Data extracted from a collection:
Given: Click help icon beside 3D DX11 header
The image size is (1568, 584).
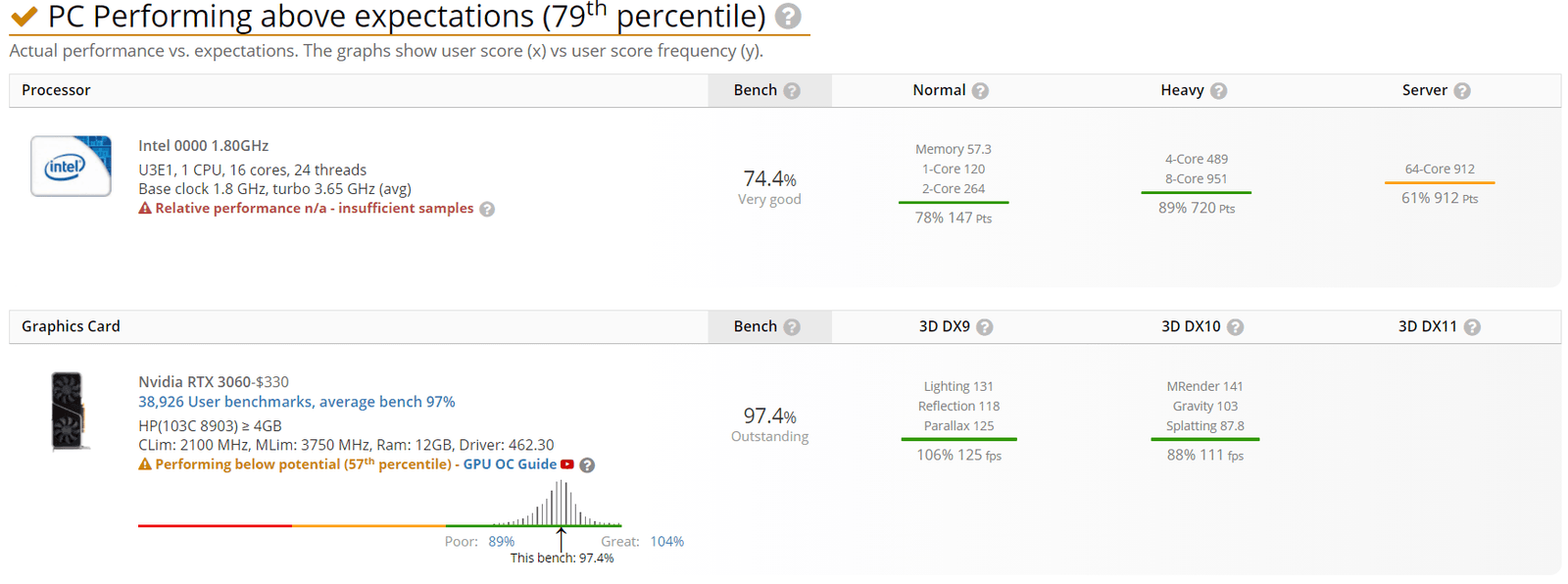Looking at the screenshot, I should 1472,327.
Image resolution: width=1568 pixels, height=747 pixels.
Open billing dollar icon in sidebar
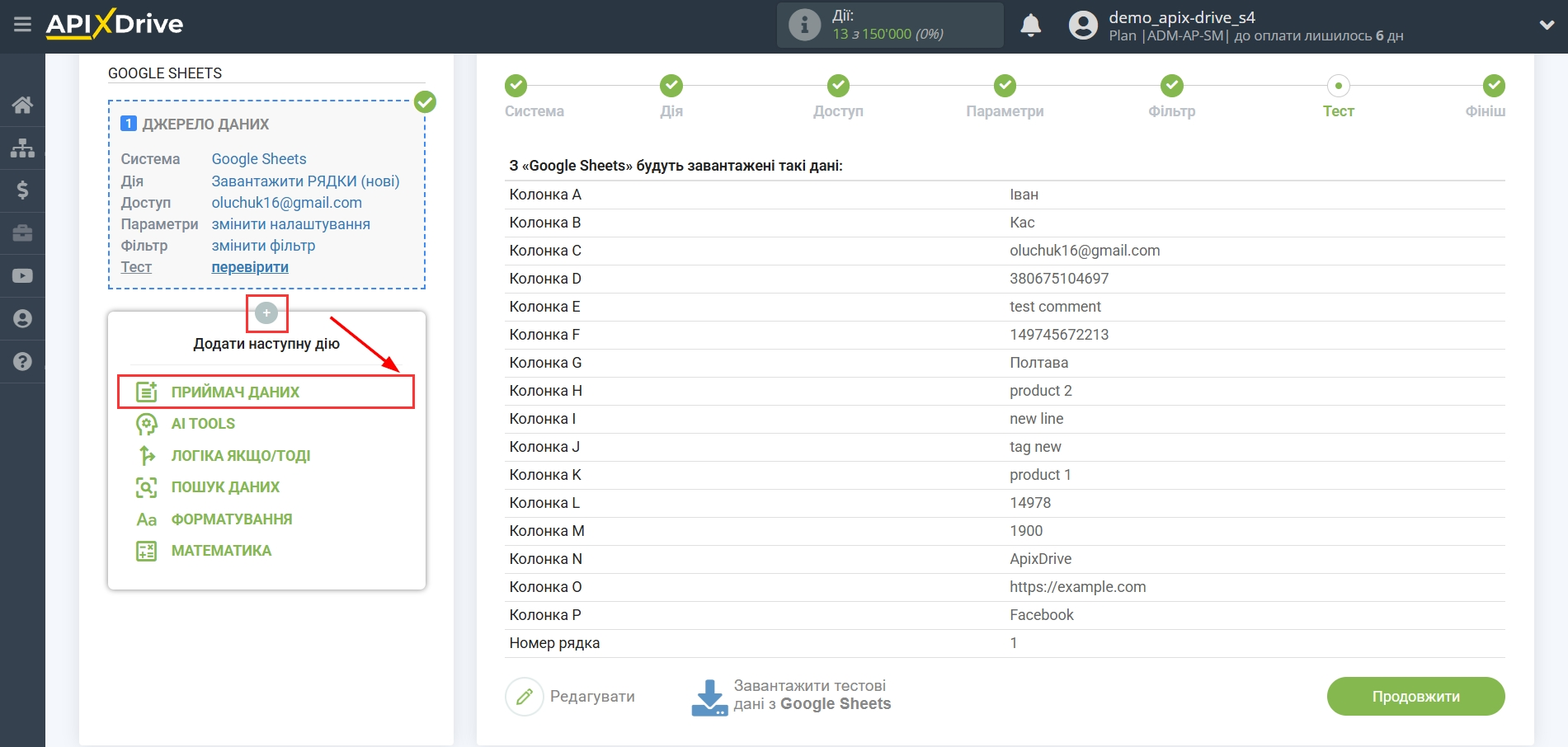pos(22,190)
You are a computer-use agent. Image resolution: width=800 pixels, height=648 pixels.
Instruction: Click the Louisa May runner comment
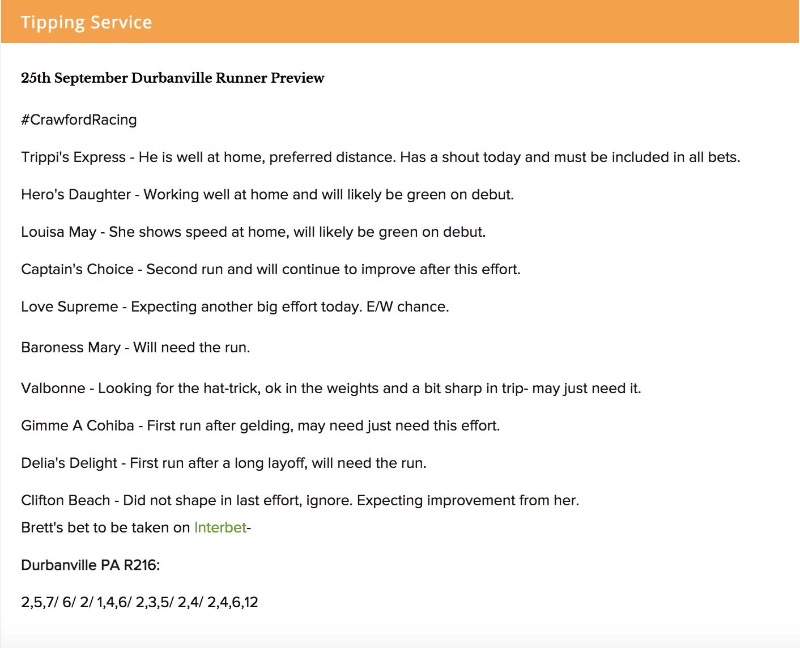(x=252, y=232)
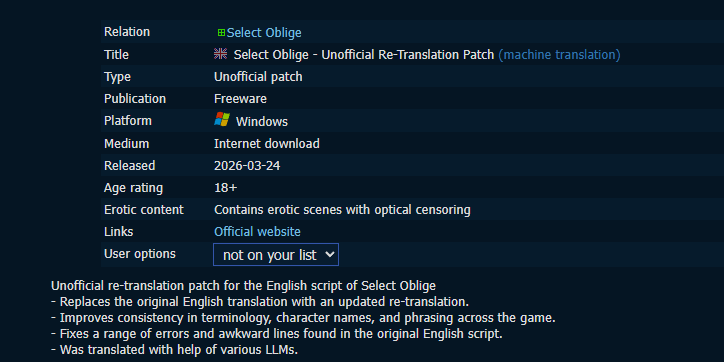Viewport: 724px width, 362px height.
Task: Click the 'Links' row label
Action: [118, 232]
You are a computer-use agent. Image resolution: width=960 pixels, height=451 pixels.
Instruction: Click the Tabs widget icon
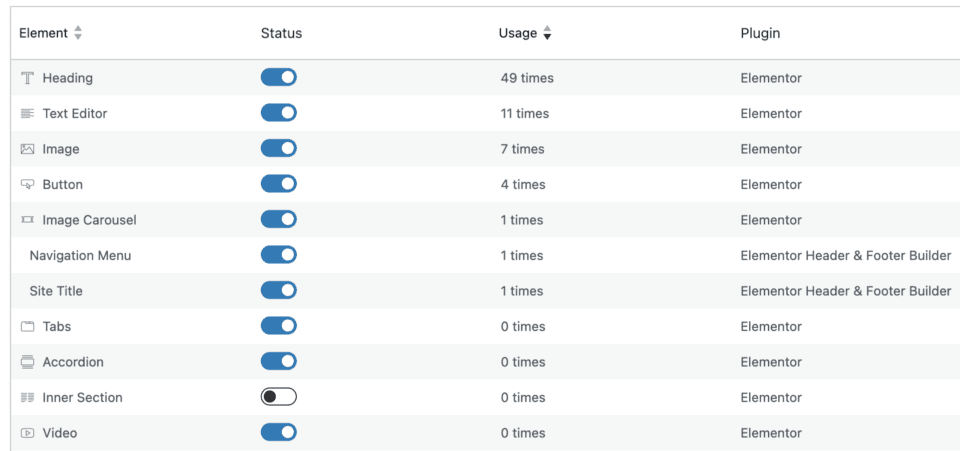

**Requirement**
Reproduce precisely the lines of the entries above, from the one containing "Open billing dollar icon in sidebar" through the final one, both ends included, and omit the pictures.

**Written answer**
Open billing dollar icon in sidebar
pos(22,190)
You are a computer-use agent. Image resolution: width=800 pixels, height=648 pixels.
Instruction: Click the Louisa May runner comment
(x=252, y=232)
Viewport: 724px width, 362px height.
Task: Click the 'Links' row label
Action: [118, 232]
You are a computer-use agent. Image resolution: width=960 pixels, height=451 pixels.
Instruction: Click the Tabs widget icon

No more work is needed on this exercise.